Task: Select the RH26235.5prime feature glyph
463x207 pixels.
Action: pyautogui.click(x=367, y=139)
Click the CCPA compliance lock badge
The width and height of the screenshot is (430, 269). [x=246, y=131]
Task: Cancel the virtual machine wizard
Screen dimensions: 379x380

■ ■ ■ ■ ■ ■ ■

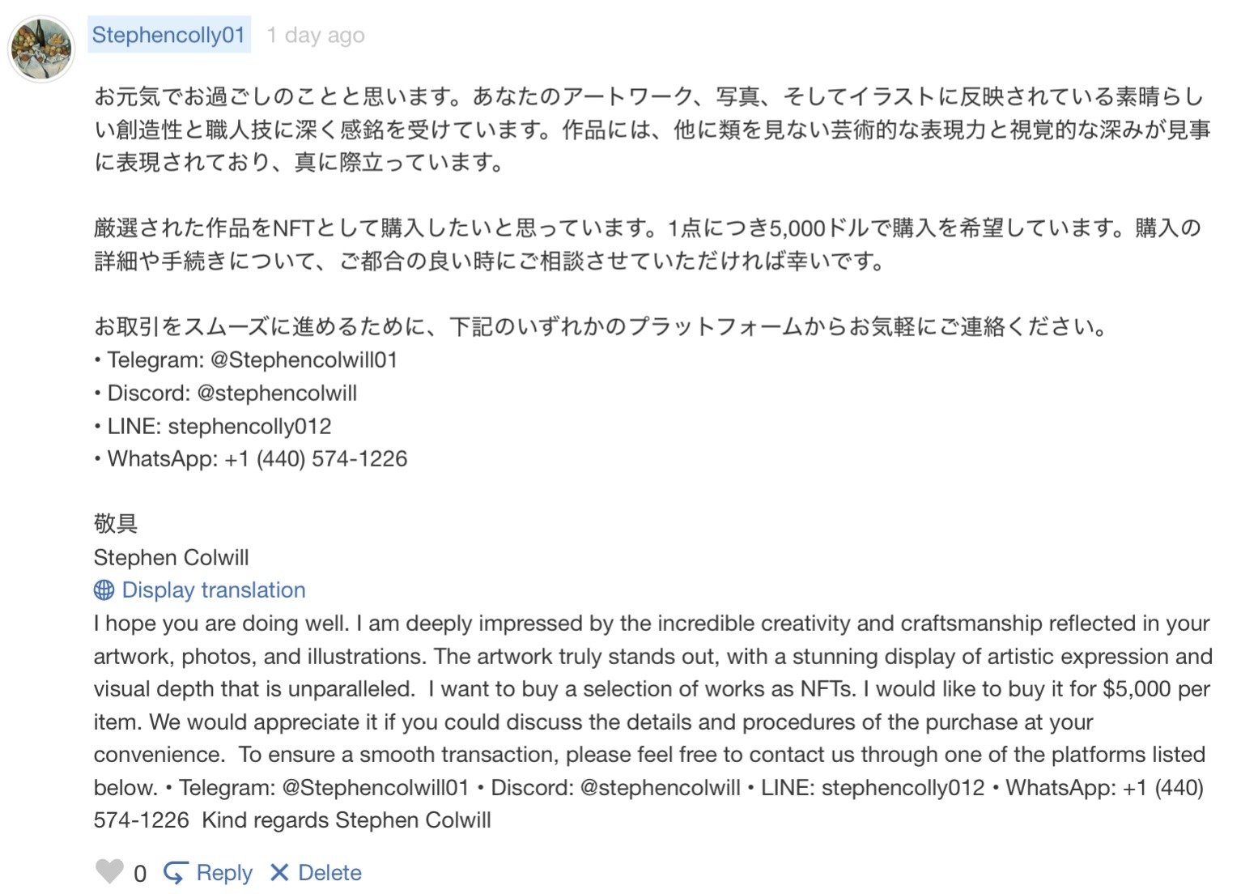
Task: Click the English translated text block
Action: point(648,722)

■ ■ ■ ■ ■ ■ ■

Task item: Could you return exactly the lines above from the line with "463x207 pixels." to the line with "Screen dimensions: 379x380", both included, and nothing else?

Expected output:
463x207 pixels.
Action: pyautogui.click(x=367, y=139)
Click the CCPA compliance lock badge
The width and height of the screenshot is (430, 269). [x=246, y=131]
Task: Cancel the virtual machine wizard
Screen dimensions: 379x380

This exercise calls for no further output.